The Tenaska Center for Arts Engagement is an example of “amazing support” for the city’s improvement, she said. “I think Omaha’s really a special place, because the donors and the philanthropic community and the leadership give back and make the city better. We’re playing a role and hope to continue to make this a place where people want to live, what it takes to make a great city. 

“I think quality of life, whether it’s arts and culture, parks and recreation, sports, the zoo—all those amenities are really key to attracting and maintaining a work force, people who want to raise their families here, and really adding to a robust and vibrant city.”

With the recent Gene Leahy Mall and Riverfront redevelopment, she said, downtown is being transformed. “We want to contribute to it. So our role here is programs that don’t exist, continued activation of all that, and yet more things for our community to do to bring people together.”
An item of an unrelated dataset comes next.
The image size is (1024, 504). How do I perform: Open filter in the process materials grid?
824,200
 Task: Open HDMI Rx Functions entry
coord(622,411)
The partnership between Tenaska and Omaha Performing Arts has been “outstanding,” she said. “We are honored to feature their name on the building, a local company with a wonderful reputation. It’s a testament to their giving to the community.”

For more information, visit o-pa.org/our-venues/center-for-arts-engagement.

Howard Hawks was born in Bruning, Nebraska, in 1935. He earned an accounting and business degree from the University of Nebraska-Lincoln in 1957 and an MBA from the Omaha campus in 1971. He worked nine years for General Motors before joining Northern Natural Gas, which became InterNorth Inc. in Omaha. He rose to head several operations until InterNorth became Enron Corp. and moved its headquarters to Houston, Texas.

Instead of moving, Hawks recruited some former InterNorth executives and started Tenaska in 1987.

Still based in Omaha, employee-owned Tenaska has operations in electricity generation, financing, solar, wind, energy storage and natural gas transportation, storage, and marketing. About 325 people work at its Omaha headquarters, out of a total work force of nearly 800 around the country.  Annual revenues total $25.1 billion and assets total $7.4 billion, making it the nation’s 12th largest privately owned company.

Chris Leitner, 50, became Tenaska’s third chief executive in 2023. He has degrees from the University of Nebraska-Lincoln and the University of Chicago Booth School of Business. Before joining Tenaska in 2003, he worked at Aquila Inc. in Kansas City, Mo., and previously at Koch Industries Inc. He grew up in McCook, Nebraska.